Sleep stage classification

Name: sleep stage
Category: sleep
Dataset: Kemp2000 (SleepEDFx)
Objective: Multiclass classification
Split: Leave-subjects-out

Usage

neuralbench eeg sleep_stage
Show config.yaml
# Copyright (c) Meta Platforms, Inc. and affiliates.
# All rights reserved.
#
# This source code is licensed under the license found in the
# LICENSE file in the root directory of this source tree.

data:
  study:
    source:
      name: Kemp2000Analysis
    crop_sleep_recordings:
      name: CropSleepRecordings
      max_wake_duration_min: 30.0
    split:
      name: SklearnSplit
      split_by: subject
      valid_split_ratio: 0.2
      test_split_ratio: 0.2
      valid_random_state: 33
      test_random_state: 33
  # Sleep-EDF (Kemp2000) recordings only expose bipolar derivations (Fpz-Cz,
  # Pz-Oz) whose MNE ch_locs are NaN, so the default ``ch_locs``-derived
  # position mapping in ``ChannelPositions`` produces all-``INVALID_VALUE``
  # positions.  Explicitly use the standard_1020 montage so the split-on-``-``
  # fallback resolves Fpz-Cz -> Fpz and Pz-Oz -> Pz to real 3D coordinates.
  channel_positions:
    layout_or_montage_name: standard_1020
  # Force serial MNE resample/filter for the whole task so everything is
  # in-process (no worker, no re-import, no lock); plenty fast for the
  # cached per-timeline extraction.
  neuro:
    mne_cpus: 1
  target:
    =replace=: true
    name: LabelEncoder
    allow_missing: true
    event_types: SleepStage
    event_field: stage
    return_one_hot: true
  trigger_event_type: SleepStage
  start: 0.0
  duration: 30.0
  stride: 30.0
  stride_drop_incomplete: true
  summary_columns: [stage]
compute_class_weights: true
brain_model_output_size: &brain_model_output_size 5
trainer_config.monitor: val/bal_acc
trainer_config.mode: max
loss:
  name: CrossEntropyLoss
  kwargs:
    label_smoothing: 0.1
metrics: !!python/object/apply:neuralbench.defaults.metrics.get_classification_metric_configs
  - *brain_model_output_size

Description

The sleep stage classification task involves categorizing segments of EEG data into different sleep stages based on established sleep scoring criteria [Rechtschaffen1968]. The dataset used for this task is the Sleep-EDF dataset, which contains whole-night polysomnographic recordings from healthy subjects [Kemp2000].

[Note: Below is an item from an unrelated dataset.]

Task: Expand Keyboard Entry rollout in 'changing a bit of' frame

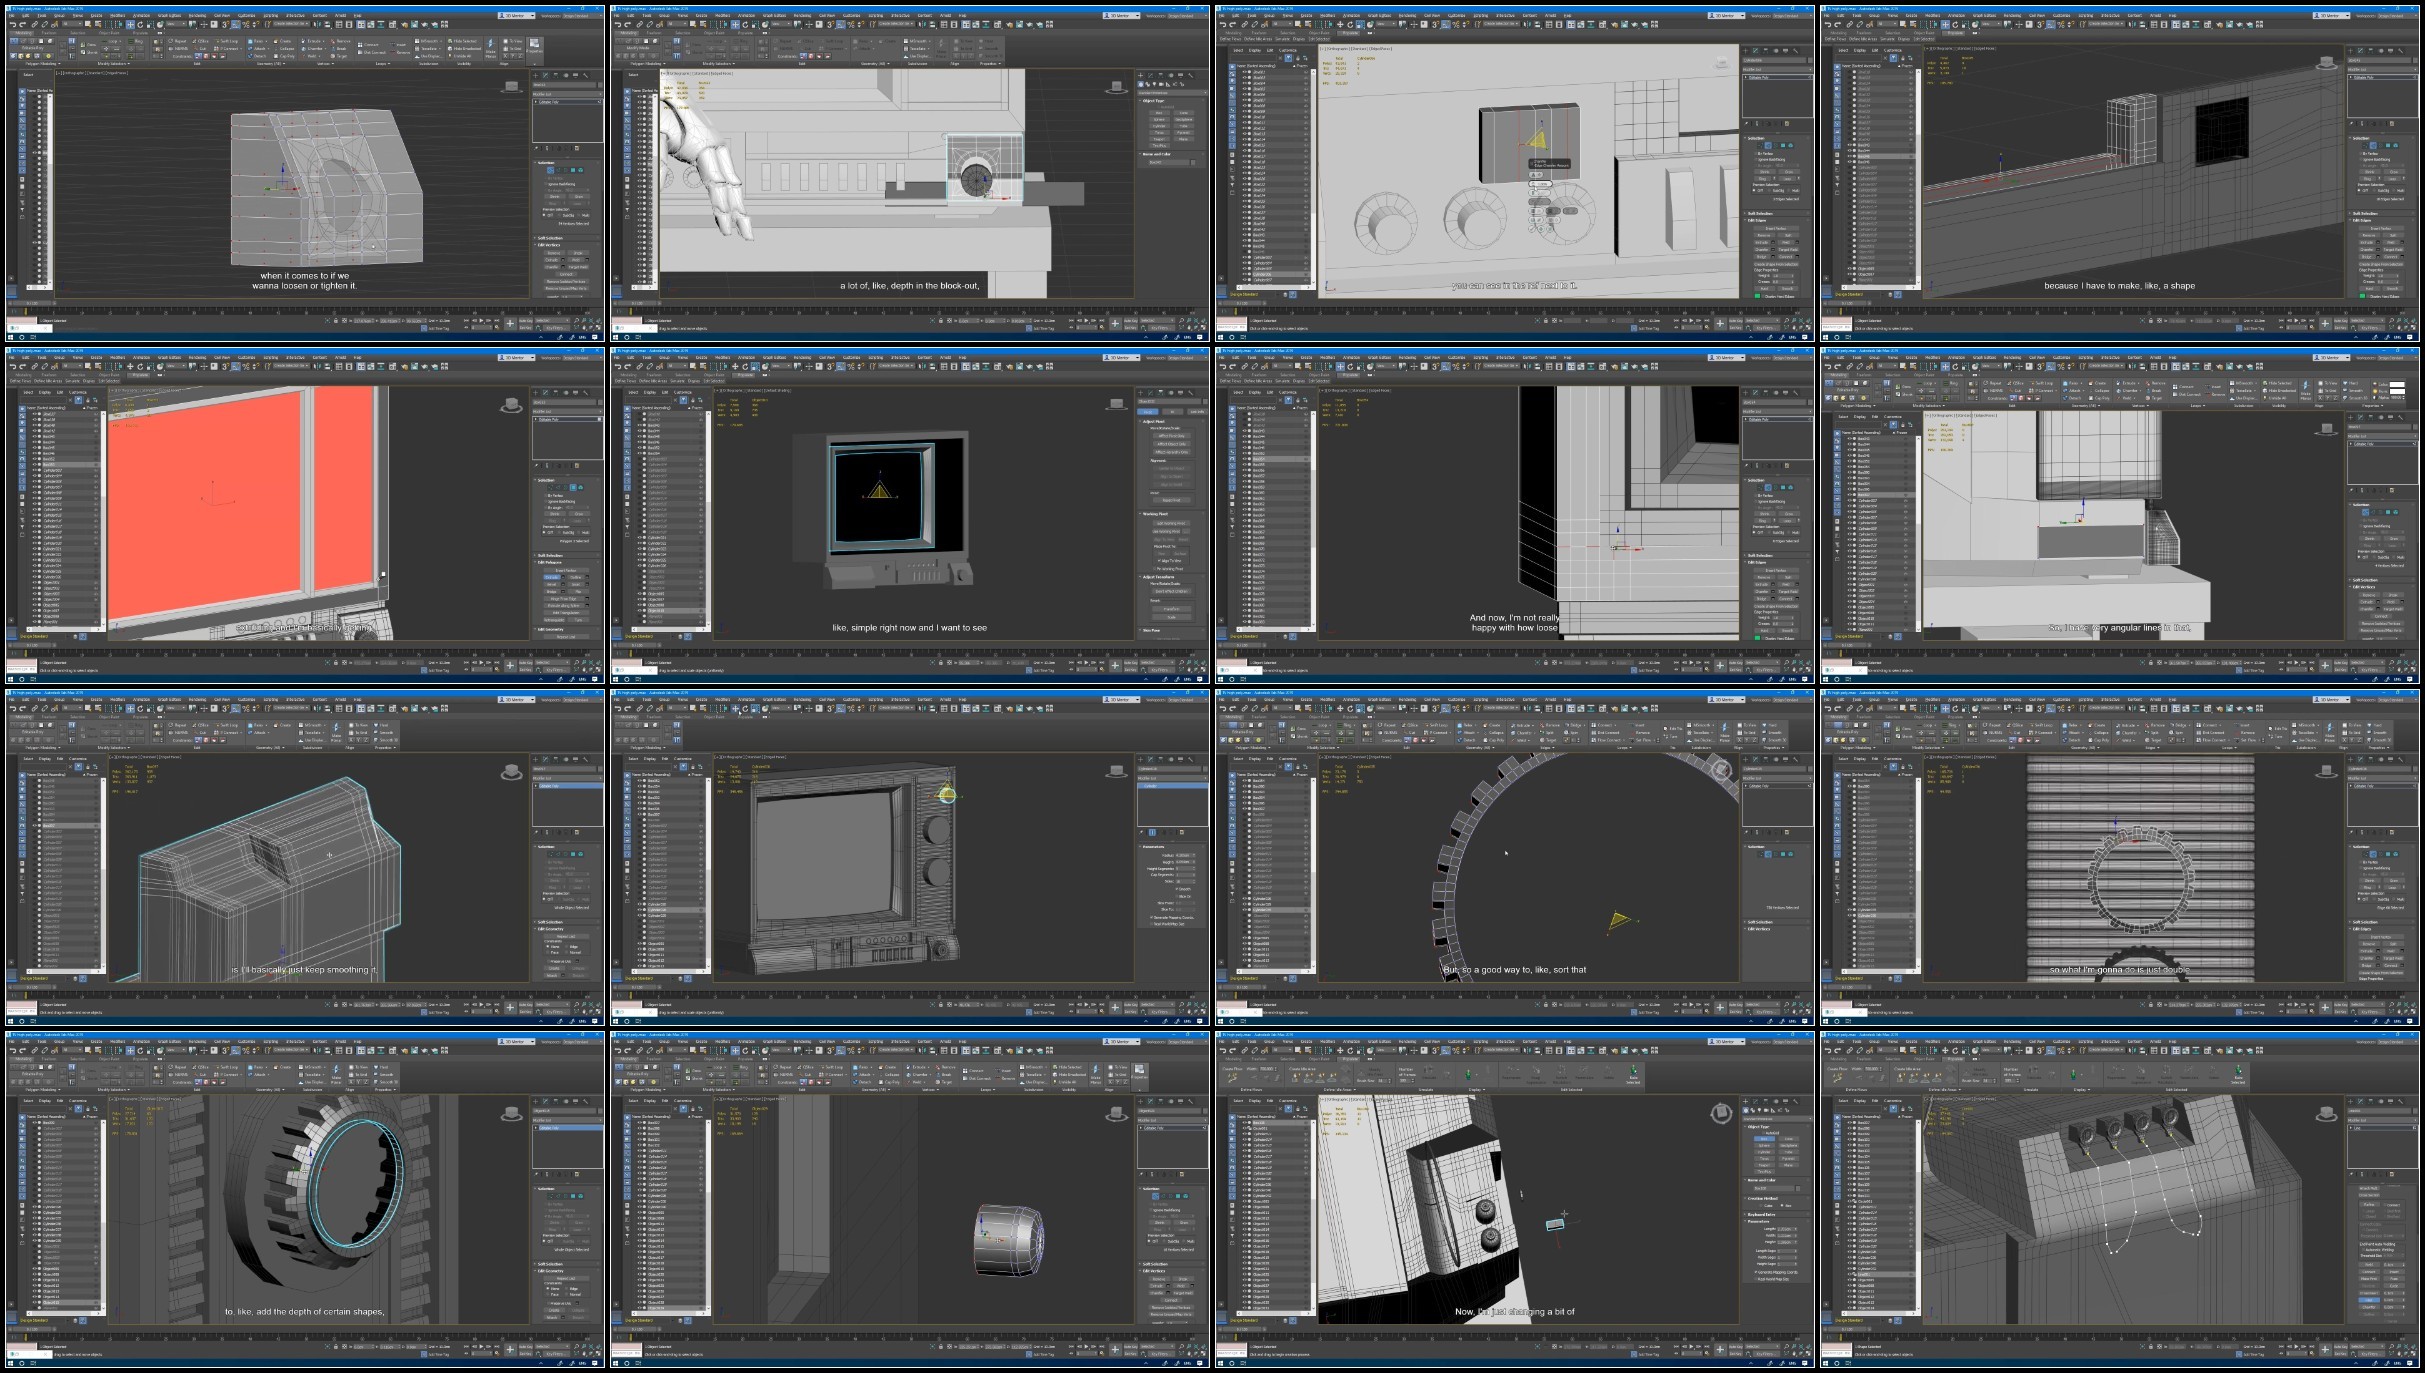Action: [x=1764, y=1215]
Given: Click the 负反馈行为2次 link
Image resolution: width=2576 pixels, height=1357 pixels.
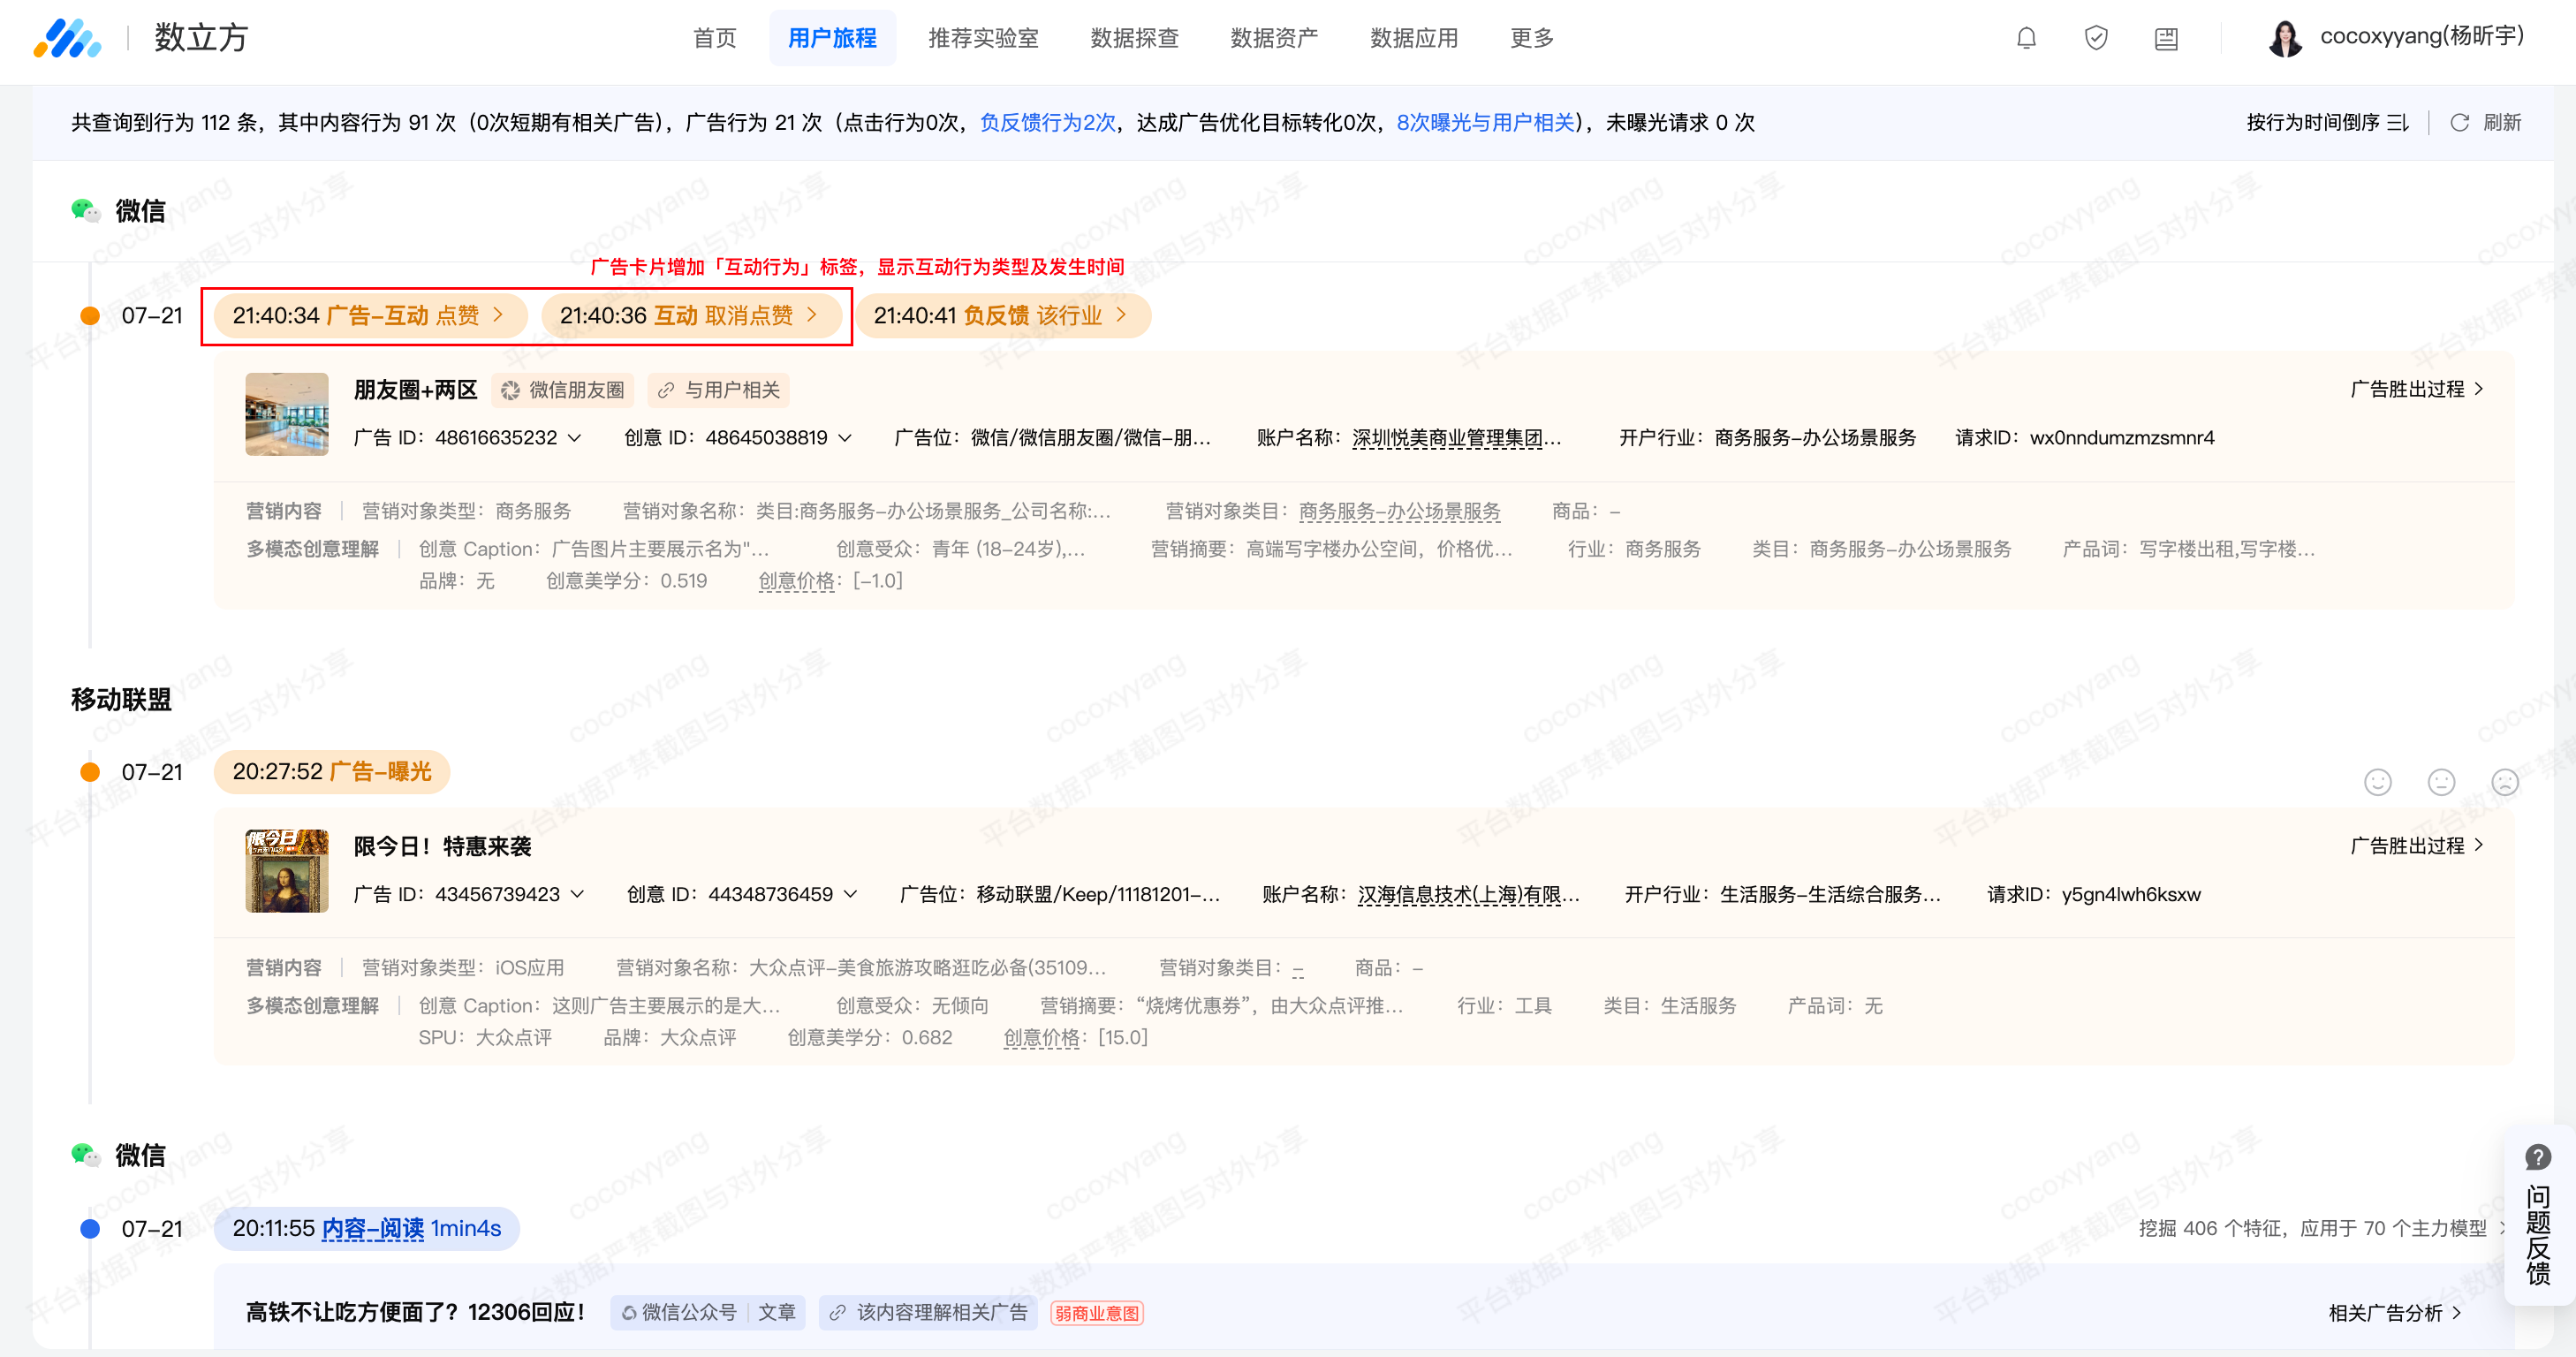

Only sleep stage labels N1, N2, N3, REM, and Wake are considered for this task. Other labels such as Movement time and Unknown are excluded.

Dataset Notes

  • Recordings are cropped to start 30 minutes before the first occurrence of a sleep stage and end 30 minutes after the last occurrence of a sleep stage to avoid imbalances due to long periods of wakefulness at the beginning and end of the recordings.

Additional Datasets

The following additional polysomnography datasets can also be used with this task:

  • Ghassemi2018You (PhysioNet/CinC Challenge 2018) – 1,985 whole-night recordings annotated for sleep stage and arousal; only the labelled training split is used here [Ghassemi2018You].

  • Alvarez2022Haaglanden (HMC) – 151 whole-night polysomnographic recordings from clinical sleep-center patients [Alvarez2022Haaglanden].

To run with an alternate dataset:

neuralbench eeg sleep_stage --dataset alvarez2022haaglanden

References

[Rechtschaffen1968]

A Rechtschaffen, AE Kales. A manual of standardized terminology, techniques and scoring systems for sleep stages of human subjects. Los Angeles, CA: UCLA Brain Information Service. Brain Research Institute 10 (1968).

[Kemp2000]

B Kemp, AH Zwinderman, B Tuk, HAC Kamphuisen, JJL Oberyé. Analysis of a sleep-dependent neuronal feedback loop: the slow-wave microcontinuity of the EEG. IEEE-BME 47(9):1185-1194 (2000).

[Ghassemi2018You]

Ghassemi, Mohammad M., et al. “You Snooze, You Win: The PhysioNet/Computing in Cardiology Challenge 2018.” Computing in Cardiology 45 (2018).

[Alvarez2022Haaglanden]

Alvarez-Estevez, Diego, and Roselyne Rijsman. “Haaglanden Medisch Centrum Sleep Staging Database.” PhysioNet (2022).